The Risk of Sharing Sensitive Data with Public AI Platforms
As employees and students embrace generative AI platforms, IT professionals must find ways to ensure that sensitive data isn’t being shared publicly. Users need ways to explore large language models (LLMs) without disclosing any of their data.
“First, we do a data governance check. What kind of data are you going to be using? What are the controls around that data? Then we can design a solution that allows you to keep your data in-house and not expose any data,” says Roger Haney, chief architect for software-defined infrastructure at CDW.
Data governance is key for organizations looking to prepare their infrastructure and users for AI and LLMs.
“We have a workshop called Mastering Operational AI Transformation, or MOAT,” Haney says. “You’re drawing a circle around the data that we don’t want to get out. We want it to be internally useful, but we don’t want it to get out.”
To ensure data security, partners such as CDW can help organizations set up or build cloud solutions that don’t rely on public LLMs. This gives them the benefits of generative AI without the risk.
WATCH NOW: Unlock the secrets the protect Mt. Diablo’s data.
“We can set up your cloud in a way where we’re able to use a prompt to a make copy of an LLM,” Haney explains. “We build private enclaves containing a chat resource to an LLM that people can use without a public LLM learning the data they’re putting in.”
When to Host AI Databases in the Cloud
Organizations’ plans for generative AI will determine how they should prepare their infrastructure for the future of this technology. Haney says most users want to communicate with their data for retrieval or analysis purposes.
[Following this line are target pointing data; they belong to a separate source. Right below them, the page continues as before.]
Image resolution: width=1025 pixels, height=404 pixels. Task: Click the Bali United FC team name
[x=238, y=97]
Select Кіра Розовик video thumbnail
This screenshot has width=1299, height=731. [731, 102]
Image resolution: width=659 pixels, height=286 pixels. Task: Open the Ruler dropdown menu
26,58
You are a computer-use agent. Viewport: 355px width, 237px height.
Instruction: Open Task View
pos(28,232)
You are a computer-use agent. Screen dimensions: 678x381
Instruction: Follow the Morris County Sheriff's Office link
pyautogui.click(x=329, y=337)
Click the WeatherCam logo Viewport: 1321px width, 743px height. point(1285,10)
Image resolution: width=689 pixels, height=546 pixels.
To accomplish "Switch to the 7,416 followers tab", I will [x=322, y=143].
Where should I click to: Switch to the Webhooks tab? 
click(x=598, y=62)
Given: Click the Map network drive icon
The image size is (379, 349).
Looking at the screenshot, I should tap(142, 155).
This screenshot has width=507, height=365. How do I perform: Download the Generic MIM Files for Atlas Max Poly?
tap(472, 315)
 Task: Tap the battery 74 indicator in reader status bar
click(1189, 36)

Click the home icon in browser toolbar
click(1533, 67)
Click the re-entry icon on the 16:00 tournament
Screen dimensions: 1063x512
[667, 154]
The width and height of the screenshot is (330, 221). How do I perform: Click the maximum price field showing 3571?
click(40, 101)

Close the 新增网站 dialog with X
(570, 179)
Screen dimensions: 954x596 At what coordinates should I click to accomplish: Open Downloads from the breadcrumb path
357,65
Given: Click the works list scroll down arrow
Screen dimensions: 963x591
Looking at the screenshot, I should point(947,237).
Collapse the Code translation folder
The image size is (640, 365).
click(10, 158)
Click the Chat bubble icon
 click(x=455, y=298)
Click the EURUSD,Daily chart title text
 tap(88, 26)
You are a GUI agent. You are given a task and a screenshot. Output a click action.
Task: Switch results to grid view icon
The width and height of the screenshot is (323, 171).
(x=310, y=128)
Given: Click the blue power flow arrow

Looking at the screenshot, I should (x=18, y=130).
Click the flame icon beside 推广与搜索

“Chatting with your data doesn’t require a new data store. You don’t have to build a huge data lake or warehouse,” he says. “If you have student data, then we add another model that can create the query in SQL, do the query and pull the data back. Then you can ask it questions, using that data as part of your prompt, and you can talk with your data.”
Partners such as CDW can give K–12 organizations this functionality quickly and inexpensively by creating a retrieval-augmented generation database for schools. When asked a simple question, it can return two or three top answers. Often, these solutions don’t require the cloud.
“If you’re going to do 20 queries per second, for example, you probably could do that on-premises,” Haney says. “If you’re going to do 200 queries or, if you’re a company the size of CDW and you’re building an HR bot, 500 queries per second, you want to do that with resources that are scalable. That’s where the cloud comes in.”
Because K–12 schools are largely going to be augmenting instruction and simplifying processes with AI, they could likely host any databases on-premises. Other organizations, however, may consider cloud-based resources.
DIVE DEEPER: When is the cloud right for organizations deploying artificial intelligence?
“With a fine-tuned model, you need heavy GPU resources because now you’re embedding that information into the model itself,” Haney explains. “We do most of that work in in the cloud, where we’re able to rent a GPU or a TPU, and it’s a lot less expensive than buying a huge DGX or other piece of equipment to do that work.”
So, when it comes to determining how you’ll prepare your cloud infrastructure for AI, think first about how you want to use AI, how you want to use your data and what that will require in your organization. Working with an experienced partner can help you answer these questions and more to prepare your district’s digital infrastructure for whatever comes next.